We’ve all come across health products on the internet that seem to promise something outlandish. With so many new health fads, it can be hard to separate what really works from what doesn’t. As such, it’s only natural that we’re skeptical about what we consume. A lot of people have been turning that skepticism on probiotics. Do they really have the benefits they say they do or are they a scam? Let’s take a look at what they can do, what they can’t do, and the evidence behind it all.
The role of bacteria in your gut health
Probiotics are, effectively, foods and supplements that contain active cultures commonly known as “healthy bacteria.” Their aim is to balance the ecosystem of bacteria in the stomach, making sure we have more of the bacteria that keep it healthy than the bacteria that can cause stomach problems.
The science behind the role of bacteria in our gut health is solid. It is well known and proven that we have actual bacteria in our guts that need to be taken care of. We’re taught to fear and wipe out bacteria because they can spread illnesses, but humans have trillions of bacterial cells, many of them playing crucial roles in our bodily functions. They’re part of the body’s natural ecosystem, just like our own bodily cells, and they all work together to ensure a healthy biome.
The impact of a healthy digestive system
The digestive system is full of bacteria, and today, many people have a higher amount of bad bacteria than good bacteria. Most often the cause is diet, but illness can also lead to the spread of bad bacteria. Also, antibiotics, while helpful in killing bacterial infection, can wipe out populations of good bacteria in the gut, allowing bad bacteria to replace it.
This imbalance can lead to digestive troubles, allergies, and a less efficient gut, which can play a role in both obesity and nutritional deficiencies. Probiotics are thought to support a healthy digestive system free from those issues.
Why would we need probiotics? Why aren’t our guts already healthy?
We all know that we need iron, calcium, vitamin C, and other nutrients to support the growth and function of different parts of the body. But, when it comes to an ecosystem of bacteria, why don’t we naturally have that healthy ecosystem? Why do we “supposedly” need probiotics?
In the past, our ancestors may not have needed to actively nurture and eat probiotics because we at much more “natural” foods. Some of the most effective probiotics on the market, for instance, are soil-based organisms that would have naturally ended up on the food we ate in some way, which would have ended up in our system.
Different types of probiotics can affect their effectiveness
One of the reasons that it’s hard to reach a consensus on whether probiotics really do as much good as they are purported to is that people are taking many different kinds of probiotics, and products that say they are probiotic. For instance, there is a lot of confusion that most yogurts are full of probiotics which isn’t the same. Some yogurts are specially made to have more probiotic cultures in them, but that doesn’t mean that all do.
Furthermore, maybe cultures labelled as probiotics do not grow as well in a high pH environment.
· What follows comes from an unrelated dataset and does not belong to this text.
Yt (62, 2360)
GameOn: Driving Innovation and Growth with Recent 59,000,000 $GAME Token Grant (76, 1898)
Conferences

So, there may be probiotic products that are broken down too much by the digestive process, so that they don’t have the chance to introduce the bacterial balance that they are supposed to.
However, food scientists and bacterial specialists are finding and nurturing specific kinds of probiotics that are more compatible with the human digestive system, such as MegaSpore, that can tolerate acidic environments.
Will it work for you?
There’s a lot of evidence to suggest that probiotics do, indeed, offer a lot of benefits, helping improve our gut health, which in turn can have a range of effects on our immune system, how we get nutrients from our food, and so on. But, it’s important to recognize that it’s not a cure-all for all problems, including digestive problems. Many different aspects, such as diet, will impact gut health. Probiotics can play a part in healing, but it’s important to make sure you don’t expect that it will do everything at once.
The spores in probiotic supplements and foods have the potential to grow into bacteria that can ensure a healthy balance in your stomach. However, they still have the potential to be killed off by pH levels in the stomach, interactions with other bacteria, foods that promote the growth of other, less helpful bacteria, and so on.
As such, it’s important to make sure that good food and good water are incorporated in your efforts to improve your gut health as these are what make healthy bacteria thrive. As mentioned, the gut (and the whole human body by extension) is an ecosystem. If you make the environment inhospitable to the beings that live in it, you’re going to have trouble introducing them into the ecosystem.
So, are probiotics a scam?
To answer it plainly: no. Probiotics are far from a scam and are, in fact, crucial for maintaining a healthy gut, especially when many of us challenge it with diets that are full of ingredients that aren’t natural and native to the diet our ancestors grew on. We have to support our gut biome because our diet alone no longer does the trick.
But, as mentioned, it means we also have to try and improve our diet and do other things to improve our gut health. Probiotics are not the only answer, but they do have a major role to play in improving our digestive health and immune system.